No More Heroes (Wii)
Arrested development, meager streets and just desserts.
2/20/2008 12:00 AM | 0 Comments | Page 1 of 2
User Ratings ( total)
0% Buy | 0% Try | 0% Fry
My Rating
What's Hot: Crazy story; Easy, over-the-top swordplay
What's Not: Annoying and empty overworld
Travis Touchdown doesn't have any friends. Instead, he has a cat. He doesn't live in a house, or even an apartment. He lives in a room littered with collectibles (i.e. toys) and he's still got a Nintendo 64. Much of his wardrobe consists of T-shirts fished out of dumpsters. He's into anime, wrestling and a girl way out of his league. Although his lifelong dream is to reach the top of an aggressively 8-bit high-score screen, he spends an inordinate amount of time at crappy jobs like scrubbing walls, mowing lawns, and pumping gas. He's got some pretty snazzy beam katana skills, but for the most part, he is the very picture of gamer dude arrested development. In
No More Heroes, Travis Touchdown is you.
Enter the mind of a Killer7
The most intriguing thing about this game -- before and after playing it -- is that it was created by Goichi Suda, the head of Japanese developer Grasshopper Manufacture and the designer of
Killer7.
Killer7 was about... Well, okay, there's no easy way to complete that sentence. But whatever meaning you culled from
Killer7's splintered narrative, it was a forceful and profound struggle with concepts such as terrorism, American hegemony, drugs, madness, cultural identity and child abuse. For starters.

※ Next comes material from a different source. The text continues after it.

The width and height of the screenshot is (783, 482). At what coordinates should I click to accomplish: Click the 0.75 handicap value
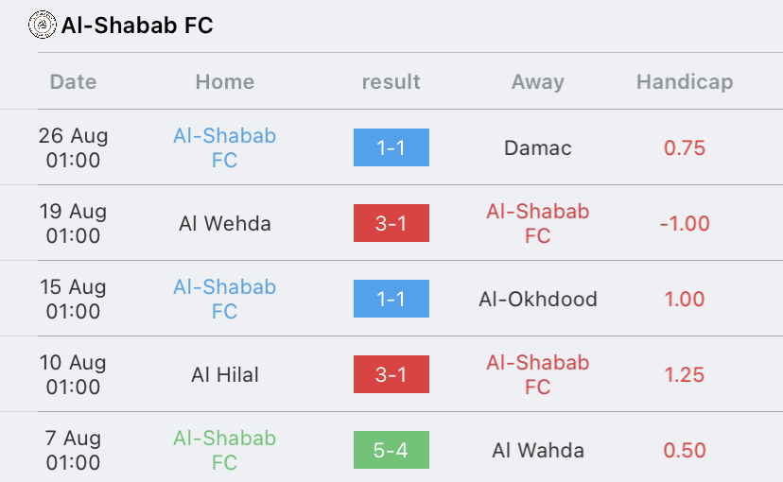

No More Heroes touches on only one of those issues (possibly two if you watch a certain cut scene in slow motion). Whereas
Killer7 was a fascinating cipher,
No More Heroes is more of a goof.
The core of the gameplay is straightforward over-the-top Devil May Cry Slashing for Dummies, combined with an occasional flick of the Wii remote to administer a gory killing blow. As Travis fights his way to each of the world's top 10 assassins, he slices through throwaway bad guys crammed into antechambers. He eventually gets to the assassin, a boss
du jour introduced with a weird cut scene. Said boss is then dispatched via a typical boss battle: Watch the pattern and attack during the vulnerable point in the boss' animation. Another cut scene follows.
Jackpot!
These bouts of swordplay are entertaining enough, even if they aren't quite as inspired as the underappreciated
God Hand, which cornered the market on inspired, wacky fighting scenes.
No More Heroes has its moments, though. When your beam katana (the name "light saber" was already taken) runs out of juice, you have to shake the Wii remote to recharge it while Travis assumes an amusingly suggestive position. Travis learns Wii remote-driven wrestling moves to incapacitate bad guys. There are even some really cool tricks that use the Wii remote's speaker. Button mashing will do just fine for the most part, and the convenient save points minimize frustration.
There's no meaningful loot or collecting, but there is a slot machine pull with every fatality. If you line up three symbols, Travis will enthusiastically proclaim the name of some random dessert to go along with a temporary power-up. "Raspberry Chocolate Sundae!" he cries, as the world goes black-and-white and all the bad guys move in slow motion. A tiger crosses the screen to time it out. It makes no sense, but that doesn't dampen the enthusiasm with which it is presented.
In fact, that's
No More Heroes in a nutshell: It makes no sense, substituting for anything meaningful a boundless glee at lopping off someone's head to send a geyser of coins and blood gushing from his neck stump. The storyline is disjointed, but there are occasional payoffs, mostly for sheer outrageous style. As a storyteller, Suda is practically bursting at the seams with profane vulgar creativity. Sure, you get a spirited and weird fighting game, but it is driven by even more spirited and weirder cut scenes, which come perilously close to going absolutely nowhere. Just hang in there.